#### PROBLEM STATEMENT:
Output the listing below line for line, with every character kept the same.

#### DATASET:
• • • • •
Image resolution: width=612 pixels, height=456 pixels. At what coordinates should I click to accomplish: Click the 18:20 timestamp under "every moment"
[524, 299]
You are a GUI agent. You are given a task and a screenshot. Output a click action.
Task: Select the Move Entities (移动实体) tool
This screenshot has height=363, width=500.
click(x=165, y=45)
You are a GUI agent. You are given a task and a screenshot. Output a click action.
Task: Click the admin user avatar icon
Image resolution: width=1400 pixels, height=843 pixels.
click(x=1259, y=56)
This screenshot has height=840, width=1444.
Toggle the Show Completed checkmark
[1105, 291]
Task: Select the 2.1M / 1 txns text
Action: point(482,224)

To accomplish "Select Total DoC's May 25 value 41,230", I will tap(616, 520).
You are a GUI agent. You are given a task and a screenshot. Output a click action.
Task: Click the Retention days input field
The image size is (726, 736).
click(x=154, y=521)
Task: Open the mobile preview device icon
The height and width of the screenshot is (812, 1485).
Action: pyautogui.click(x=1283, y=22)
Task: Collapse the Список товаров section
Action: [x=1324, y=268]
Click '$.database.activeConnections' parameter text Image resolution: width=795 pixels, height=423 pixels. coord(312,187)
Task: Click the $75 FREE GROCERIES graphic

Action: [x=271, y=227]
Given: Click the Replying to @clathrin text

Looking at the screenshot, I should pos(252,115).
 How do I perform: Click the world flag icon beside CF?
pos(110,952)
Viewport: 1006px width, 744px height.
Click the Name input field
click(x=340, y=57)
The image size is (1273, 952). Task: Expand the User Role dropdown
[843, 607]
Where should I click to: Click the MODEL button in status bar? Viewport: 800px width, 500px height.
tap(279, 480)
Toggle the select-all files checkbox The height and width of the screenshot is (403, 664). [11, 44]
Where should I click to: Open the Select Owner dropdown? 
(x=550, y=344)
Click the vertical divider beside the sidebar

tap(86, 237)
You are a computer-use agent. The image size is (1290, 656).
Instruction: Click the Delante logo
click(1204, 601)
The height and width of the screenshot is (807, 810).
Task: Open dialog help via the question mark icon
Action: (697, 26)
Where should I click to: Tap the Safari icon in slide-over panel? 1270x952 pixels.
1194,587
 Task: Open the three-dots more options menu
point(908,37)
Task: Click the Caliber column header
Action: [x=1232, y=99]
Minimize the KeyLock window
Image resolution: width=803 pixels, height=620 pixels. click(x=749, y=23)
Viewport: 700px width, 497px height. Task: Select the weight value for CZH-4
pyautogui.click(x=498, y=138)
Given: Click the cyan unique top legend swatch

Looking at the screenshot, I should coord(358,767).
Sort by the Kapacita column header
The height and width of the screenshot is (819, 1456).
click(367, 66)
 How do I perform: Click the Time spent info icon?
• • • • •
#### ANSWER TO THIS PROBLEM:
Image resolution: width=612 pixels, height=456 pixels. At what coordinates should I click to accomplish: Click the 18:20 timestamp under "every moment"
[524, 299]
You are a GUI agent. You are given a task and a screenshot. Output a click action.
Task: Select the Move Entities (移动实体) tool
This screenshot has height=363, width=500.
click(x=165, y=45)
You are a GUI agent. You are given a task and a screenshot. Output a click action.
Task: Click the admin user avatar icon
Image resolution: width=1400 pixels, height=843 pixels.
click(x=1259, y=56)
This screenshot has height=840, width=1444.
Toggle the Show Completed checkmark
[1105, 291]
Task: Select the 2.1M / 1 txns text
Action: point(482,224)

To accomplish "Select Total DoC's May 25 value 41,230", I will tap(616, 520).
You are a GUI agent. You are given a task and a screenshot. Output a click action.
Task: Click the Retention days input field
The image size is (726, 736).
click(x=154, y=521)
Task: Open the mobile preview device icon
The height and width of the screenshot is (812, 1485).
Action: pyautogui.click(x=1283, y=22)
Task: Collapse the Список товаров section
Action: [x=1324, y=268]
Click '$.database.activeConnections' parameter text Image resolution: width=795 pixels, height=423 pixels. coord(312,187)
Task: Click the $75 FREE GROCERIES graphic

Action: [x=271, y=227]
Given: Click the Replying to @clathrin text

Looking at the screenshot, I should pos(252,115).
 How do I perform: Click the world flag icon beside CF?
pos(110,952)
Viewport: 1006px width, 744px height.
Click the Name input field
click(x=340, y=57)
The image size is (1273, 952). Task: Expand the User Role dropdown
[843, 607]
Where should I click to: Click the MODEL button in status bar? Viewport: 800px width, 500px height.
tap(279, 480)
Toggle the select-all files checkbox The height and width of the screenshot is (403, 664). [11, 44]
Where should I click to: Open the Select Owner dropdown? 
(x=550, y=344)
Click the vertical divider beside the sidebar

tap(86, 237)
You are a computer-use agent. The image size is (1290, 656).
Instruction: Click the Delante logo
click(1204, 601)
The height and width of the screenshot is (807, 810).
Task: Open dialog help via the question mark icon
Action: (697, 26)
Where should I click to: Tap the Safari icon in slide-over panel? 1270x952 pixels.
1194,587
 Task: Open the three-dots more options menu
point(908,37)
Task: Click the Caliber column header
Action: [x=1232, y=99]
Minimize the KeyLock window
Image resolution: width=803 pixels, height=620 pixels. click(x=749, y=23)
Viewport: 700px width, 497px height. Task: Select the weight value for CZH-4
pyautogui.click(x=498, y=138)
Given: Click the cyan unique top legend swatch

Looking at the screenshot, I should coord(358,767).
Sort by the Kapacita column header
The height and width of the screenshot is (819, 1456).
click(367, 66)
 How do I perform: Click the Time spent info icon?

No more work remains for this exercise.